What more can you do when you are ill and in bed? It's easy to get angry, and wonder what God's plan is. It's hard to trust because we feel helpless, and almost abandoned.

This week, has been a struggle, I have been in bed for 2 days in extrodanary amounts of pain and not knowing what to do with myself other than pop pills at the relevant times, and just rest.

The days felt long, and frustrating. I felt God was distant and I felt, myself get more angry as time went on.

The second day, I was lying in bed. I gave up being angry, I felt that it was only putting up my blood pressure and probably making my situation worse. So. I gave up and I asked God what was He doing, and tried to get into praying about some situations that were on my mind.

As, I layed there, and prayed, and wondered, and I felt, that I needed to wait more on God. Not 'force' situations, and not to push open doors that were locked.

Waiting on God, in times of sickness, is a challenge. Because we are in pain, and we want things done straight away, it's not pleasant to go through.

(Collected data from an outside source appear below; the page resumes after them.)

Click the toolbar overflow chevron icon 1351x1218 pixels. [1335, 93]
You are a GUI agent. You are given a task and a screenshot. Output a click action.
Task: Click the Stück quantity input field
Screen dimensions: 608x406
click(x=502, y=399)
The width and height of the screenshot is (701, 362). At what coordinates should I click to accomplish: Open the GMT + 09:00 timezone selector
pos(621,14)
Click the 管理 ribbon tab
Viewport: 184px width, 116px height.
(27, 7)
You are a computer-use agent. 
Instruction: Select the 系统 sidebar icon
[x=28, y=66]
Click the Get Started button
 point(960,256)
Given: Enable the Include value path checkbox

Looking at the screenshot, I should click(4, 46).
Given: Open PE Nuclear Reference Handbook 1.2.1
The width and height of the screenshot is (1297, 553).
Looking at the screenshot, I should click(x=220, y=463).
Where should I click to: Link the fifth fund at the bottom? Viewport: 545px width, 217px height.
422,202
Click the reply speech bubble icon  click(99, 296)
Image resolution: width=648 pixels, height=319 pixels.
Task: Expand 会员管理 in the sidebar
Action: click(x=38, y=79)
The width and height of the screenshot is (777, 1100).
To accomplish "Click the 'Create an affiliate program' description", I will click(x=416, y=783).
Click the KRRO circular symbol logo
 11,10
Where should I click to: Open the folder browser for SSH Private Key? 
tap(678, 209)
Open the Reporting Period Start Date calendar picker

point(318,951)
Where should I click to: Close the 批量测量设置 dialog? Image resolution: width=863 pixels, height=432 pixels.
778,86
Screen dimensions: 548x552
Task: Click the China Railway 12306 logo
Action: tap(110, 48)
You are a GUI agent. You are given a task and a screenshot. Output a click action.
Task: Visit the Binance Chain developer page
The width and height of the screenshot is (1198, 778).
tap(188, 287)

I thought about fruits of the spirit, love, joy, peace, patience, faithfulness, goodness, kindess, gentleness and self control. I know I certainly only have a small amount of control over my illness, popping pills at the right time and resting. However, if I wait on God more and I practise the above words, I might find, that times of stress and illness will be easier.

To be kind to myself, instead of being angry is important. To be kind to God and trust in His faithfulness is another point I felt him making, because He gives us good things.

To be patient in trial, and know good will happen in the end. To find joy and peace in the Lord, and know HE loves me regardless of my situation.

So many things, I have had to think about and take note of, yet will, I remember this in my next test or trial. My challenge to myself is, to change. To be aware of the positives, and that all things work out for good to those who LOVE him.